We live in a cycle of deflection. When a woman speaks of her fear, she is met with ‘Not All Men.’ When a man speaks of his silent struggle, he is told to ‘Man Up’ or that his pain is ‘secondary.’ By refusing to see the victim on the ‘other side,’ we allow the system to keep us both in cages. We protect the status quo by refusing to protect each other.

The Part We Don’t Talk About Enough

Crimes against women are real.
Crimes against men are real.

But what’s dangerous is how quickly people pick sides.

Some dismiss women’s suffering as exaggeration.
Others dismiss men’s pain as irrelevant.

And in that divide, the real problem survives.

Because the moment we start defending one and ignoring the other,
we stop looking at the system creating both.

The enemy is not men.
The enemy is not women.

It’s the thinking that says one must be less for the other to feel more.

So Should We Preserve 25%?

Not patriarchy.

But perhaps we preserve:

  • Responsibility.

  • Protection without dominance.

  • Provision without control.

  • Strength without superiority.

  • Softness without submission.

We don’t need hierarchy.

We need evolved partnership.

Also, if you enjoyed Read my take on “Feminism” here

Raising Boys and Girls

Not scripts.

Not roles.

But awareness.

Teach boys:

You don’t have to prove strength by suppressing emotion.
You don’t have to dominate to lead.

Teach girls:

You don’t have to reject softness to be respected.
You don’t have to shrink to be loved.

Destroying patriarchy does not mean destroying masculinity.

It means removing entitlement.

It means no one’s worth is decided at birth.

And that shouldn’t threaten anyone who feels secure in who they are.

On a Personal Note

I can debate structures. I can separate biology from hierarchy.
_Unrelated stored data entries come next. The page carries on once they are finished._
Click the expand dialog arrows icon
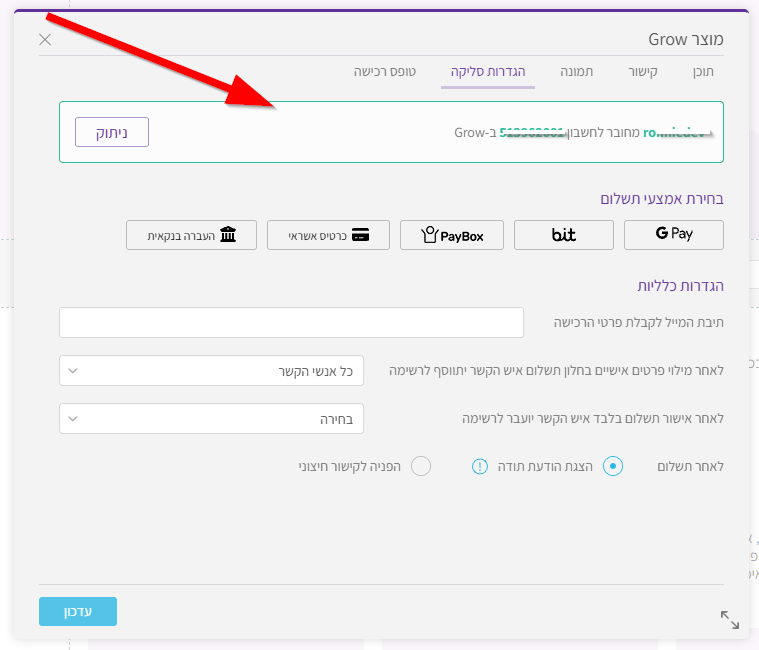Screen dimensions: 759x650 click(730, 619)
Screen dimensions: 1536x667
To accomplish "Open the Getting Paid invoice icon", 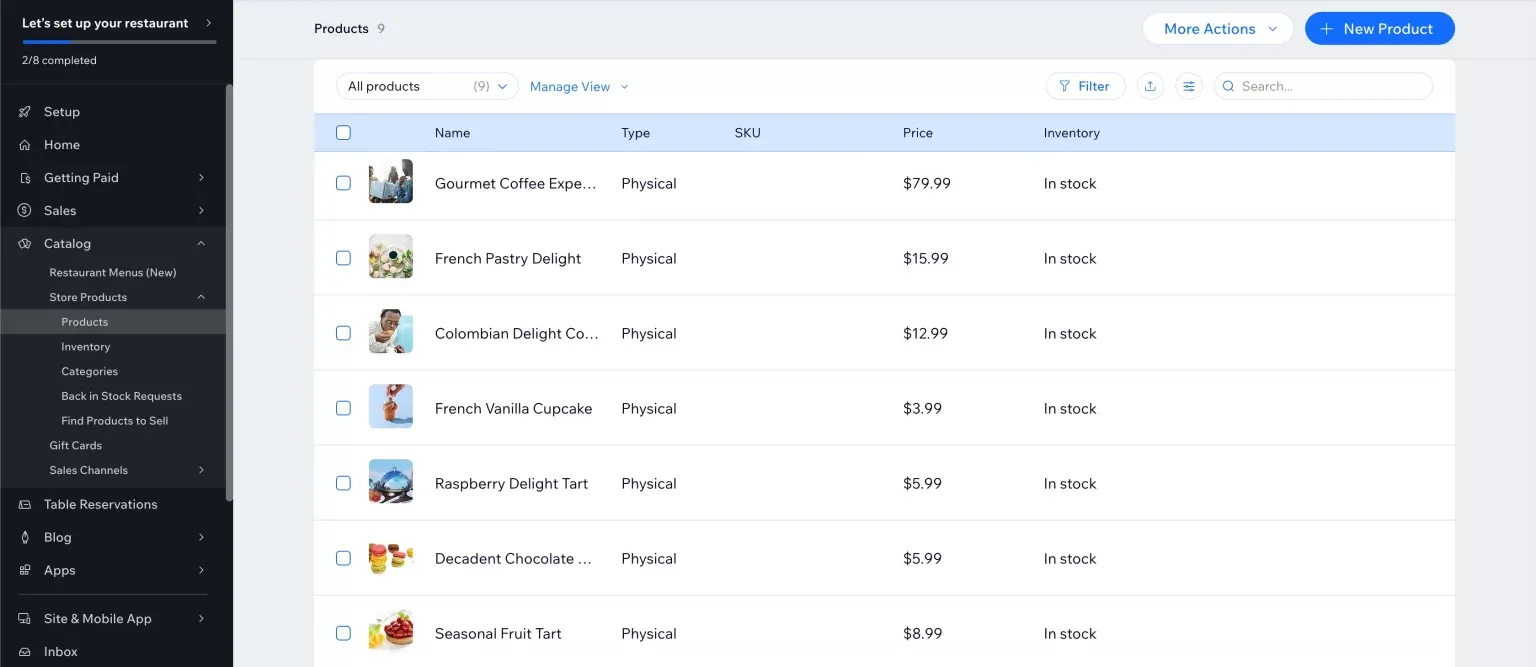I will pyautogui.click(x=24, y=177).
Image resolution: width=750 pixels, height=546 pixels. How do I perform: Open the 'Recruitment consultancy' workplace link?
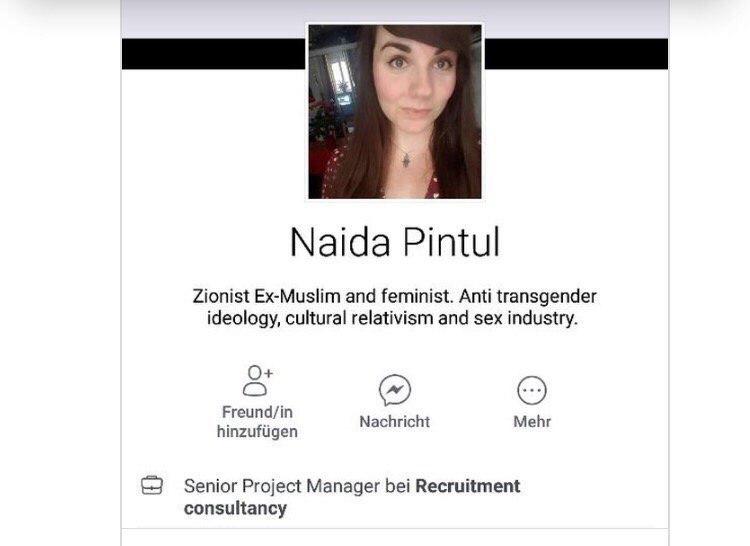[352, 497]
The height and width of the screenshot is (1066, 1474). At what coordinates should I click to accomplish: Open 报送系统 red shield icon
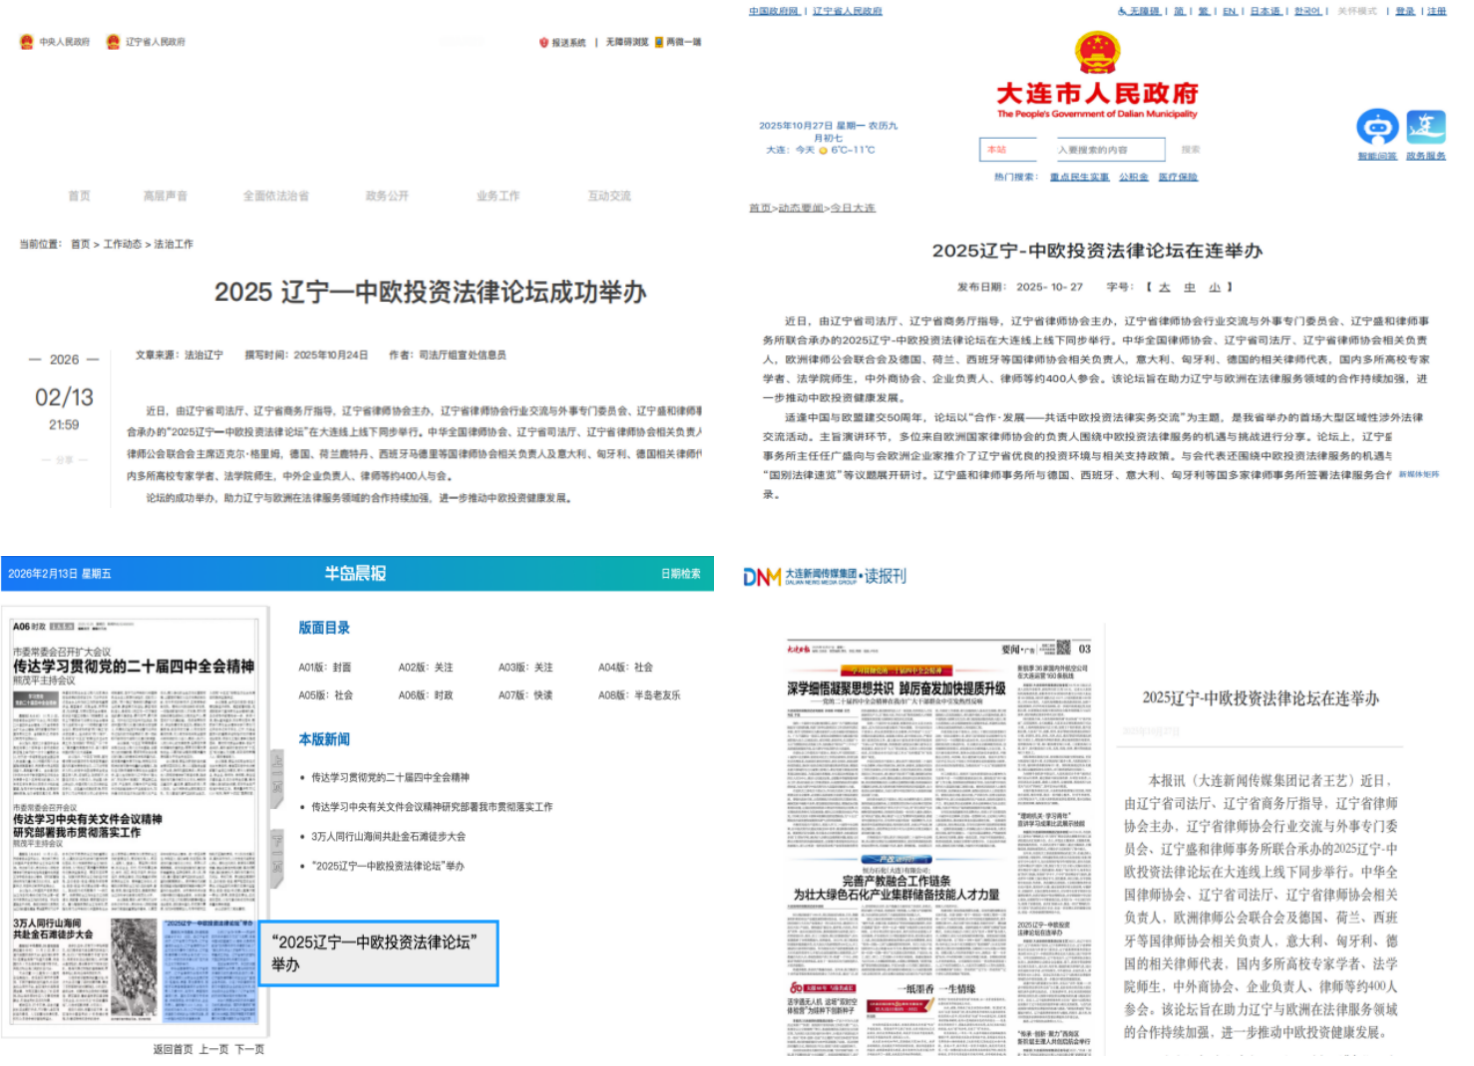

I can sit in rooms and argue about evolution and mining and boardrooms.

But there is one thing I cannot intellectualize.

I will never forgive patriarchy for separating married daughters from their parents.

For normalizing the idea that a daughter “belongs” elsewhere once she marries.

For making parents feel guilty about accepting help from their own child because she is now “someone else’s responsibility.”

For teaching fathers to hesitate before taking money from the daughter they raised.

For teaching mothers to say, “Don’t interfere too much now, it’s her new home.”

For subtly training girls to build a new family and quietly step back from the one that built them.

No law may say this explicitly. But culture does.

We don’t question why a married daughter cannot move her parents in easily. We don’t question why her loyalty is tested differently. We don’t question why emotional migration is expected only one way.

And that is where patriarchy stops being abstract.

It becomes personal.

It becomes the quiet sadness in a father’s voice when he says, “It’s okay beta, don’t worry about us.”

It becomes the guilt a daughter feels when she splits her time.

It becomes the invisible expectation that love must now be redistributed.

I will not forgive that.

Not because I hate men.

Not because I reject partnership.

But because no system that asks a daughter to shrink her bond with her parents to prove her loyalty deserves preservation.

If equality means anything to me, it means a daughter remains a daughter.

Fully.

Without guilt. Without negotiation. Without reduced belonging.